Records from a data collection
▼▼▼

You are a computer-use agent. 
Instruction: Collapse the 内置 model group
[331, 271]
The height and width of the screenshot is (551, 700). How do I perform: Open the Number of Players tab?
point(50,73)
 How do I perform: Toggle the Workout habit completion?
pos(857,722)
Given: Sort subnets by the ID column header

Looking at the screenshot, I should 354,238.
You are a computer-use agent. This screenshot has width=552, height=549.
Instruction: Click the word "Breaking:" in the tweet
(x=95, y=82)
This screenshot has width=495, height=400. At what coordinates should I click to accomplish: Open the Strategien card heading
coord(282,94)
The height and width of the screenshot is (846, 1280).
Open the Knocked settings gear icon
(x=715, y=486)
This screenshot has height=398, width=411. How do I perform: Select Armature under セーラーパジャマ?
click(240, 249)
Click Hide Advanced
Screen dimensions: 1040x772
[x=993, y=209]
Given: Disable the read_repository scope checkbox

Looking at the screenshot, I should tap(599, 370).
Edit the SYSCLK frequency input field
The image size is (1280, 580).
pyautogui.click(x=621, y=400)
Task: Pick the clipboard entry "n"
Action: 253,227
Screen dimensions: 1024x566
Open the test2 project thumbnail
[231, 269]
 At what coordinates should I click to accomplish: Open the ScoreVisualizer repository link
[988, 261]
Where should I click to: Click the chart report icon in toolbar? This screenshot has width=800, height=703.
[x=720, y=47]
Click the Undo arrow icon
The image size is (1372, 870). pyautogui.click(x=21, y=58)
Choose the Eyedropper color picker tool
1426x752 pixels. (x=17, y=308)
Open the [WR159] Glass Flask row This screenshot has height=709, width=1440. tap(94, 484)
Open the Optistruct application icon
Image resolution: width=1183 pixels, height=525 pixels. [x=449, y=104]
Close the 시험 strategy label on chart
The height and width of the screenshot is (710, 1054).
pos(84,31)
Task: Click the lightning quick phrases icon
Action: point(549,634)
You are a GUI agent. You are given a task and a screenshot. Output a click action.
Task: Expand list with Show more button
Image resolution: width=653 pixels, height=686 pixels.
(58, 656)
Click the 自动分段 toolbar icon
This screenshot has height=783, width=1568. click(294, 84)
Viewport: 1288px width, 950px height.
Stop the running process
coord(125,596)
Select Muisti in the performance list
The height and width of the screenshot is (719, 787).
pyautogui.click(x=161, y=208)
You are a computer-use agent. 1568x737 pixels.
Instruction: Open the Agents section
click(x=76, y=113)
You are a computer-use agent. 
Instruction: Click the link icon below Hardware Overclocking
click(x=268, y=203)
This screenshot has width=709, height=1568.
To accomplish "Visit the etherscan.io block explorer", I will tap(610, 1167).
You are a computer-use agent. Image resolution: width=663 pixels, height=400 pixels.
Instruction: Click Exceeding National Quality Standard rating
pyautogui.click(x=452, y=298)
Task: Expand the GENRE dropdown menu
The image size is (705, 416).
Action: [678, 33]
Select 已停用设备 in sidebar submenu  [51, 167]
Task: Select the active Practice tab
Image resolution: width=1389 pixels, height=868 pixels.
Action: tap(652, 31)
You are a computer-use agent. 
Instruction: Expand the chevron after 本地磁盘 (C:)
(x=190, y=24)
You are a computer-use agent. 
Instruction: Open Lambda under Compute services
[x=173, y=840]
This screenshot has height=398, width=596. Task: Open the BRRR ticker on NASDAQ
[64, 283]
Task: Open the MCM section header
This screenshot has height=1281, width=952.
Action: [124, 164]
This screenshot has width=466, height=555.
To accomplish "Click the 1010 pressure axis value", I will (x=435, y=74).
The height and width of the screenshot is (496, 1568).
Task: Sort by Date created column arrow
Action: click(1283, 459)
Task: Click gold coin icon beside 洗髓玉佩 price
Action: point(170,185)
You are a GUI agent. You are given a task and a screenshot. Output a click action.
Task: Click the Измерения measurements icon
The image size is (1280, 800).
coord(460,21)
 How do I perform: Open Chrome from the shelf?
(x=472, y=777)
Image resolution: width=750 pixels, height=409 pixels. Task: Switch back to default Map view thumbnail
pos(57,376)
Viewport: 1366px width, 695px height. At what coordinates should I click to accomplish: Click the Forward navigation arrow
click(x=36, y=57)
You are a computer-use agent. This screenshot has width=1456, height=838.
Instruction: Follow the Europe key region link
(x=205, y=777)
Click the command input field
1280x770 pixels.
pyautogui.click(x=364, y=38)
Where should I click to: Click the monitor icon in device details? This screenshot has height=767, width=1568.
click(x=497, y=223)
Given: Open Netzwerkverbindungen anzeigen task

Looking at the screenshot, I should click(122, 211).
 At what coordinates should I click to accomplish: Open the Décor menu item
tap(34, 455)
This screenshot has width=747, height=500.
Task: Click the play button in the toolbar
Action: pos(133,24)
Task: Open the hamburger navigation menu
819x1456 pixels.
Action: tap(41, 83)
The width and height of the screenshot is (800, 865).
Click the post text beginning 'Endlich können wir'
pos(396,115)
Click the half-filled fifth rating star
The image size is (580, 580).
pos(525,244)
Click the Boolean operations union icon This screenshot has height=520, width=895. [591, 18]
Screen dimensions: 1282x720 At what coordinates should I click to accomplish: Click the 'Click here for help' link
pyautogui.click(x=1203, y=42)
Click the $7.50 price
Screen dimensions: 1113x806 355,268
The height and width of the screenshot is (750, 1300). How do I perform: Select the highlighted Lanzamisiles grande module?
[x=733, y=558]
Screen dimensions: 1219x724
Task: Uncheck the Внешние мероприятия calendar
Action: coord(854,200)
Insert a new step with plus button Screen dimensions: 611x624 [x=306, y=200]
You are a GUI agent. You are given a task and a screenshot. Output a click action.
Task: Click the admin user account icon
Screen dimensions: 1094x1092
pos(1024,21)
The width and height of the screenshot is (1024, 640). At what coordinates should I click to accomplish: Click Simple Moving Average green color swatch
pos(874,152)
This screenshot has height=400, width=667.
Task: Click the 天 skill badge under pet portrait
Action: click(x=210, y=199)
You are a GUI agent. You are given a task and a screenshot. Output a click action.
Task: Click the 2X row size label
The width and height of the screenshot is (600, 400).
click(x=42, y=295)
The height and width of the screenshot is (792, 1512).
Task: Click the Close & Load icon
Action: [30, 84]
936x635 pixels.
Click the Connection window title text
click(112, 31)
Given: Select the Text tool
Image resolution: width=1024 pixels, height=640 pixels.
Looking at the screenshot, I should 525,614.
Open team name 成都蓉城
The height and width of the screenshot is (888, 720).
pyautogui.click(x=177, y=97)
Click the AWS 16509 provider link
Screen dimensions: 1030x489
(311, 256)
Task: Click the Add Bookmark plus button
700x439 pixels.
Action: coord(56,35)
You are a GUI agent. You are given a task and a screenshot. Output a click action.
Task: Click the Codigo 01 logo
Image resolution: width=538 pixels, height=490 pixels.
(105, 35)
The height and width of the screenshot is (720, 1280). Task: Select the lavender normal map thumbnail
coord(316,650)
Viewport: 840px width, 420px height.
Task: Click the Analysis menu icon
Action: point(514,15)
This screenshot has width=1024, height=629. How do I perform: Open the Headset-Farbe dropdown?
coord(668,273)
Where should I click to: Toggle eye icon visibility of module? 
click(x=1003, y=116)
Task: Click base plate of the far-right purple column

▲▲▲

* ACTIVITY
The lines to reproduce run from the one that contains "Where should I click to: Toggle" through the last line above; copy them exactly.

* RESPONSE TO THIS EXERCISE
Where should I click to: Toggle eye icon visibility of module? 
click(x=1003, y=116)
Task: Click base plate of the far-right purple column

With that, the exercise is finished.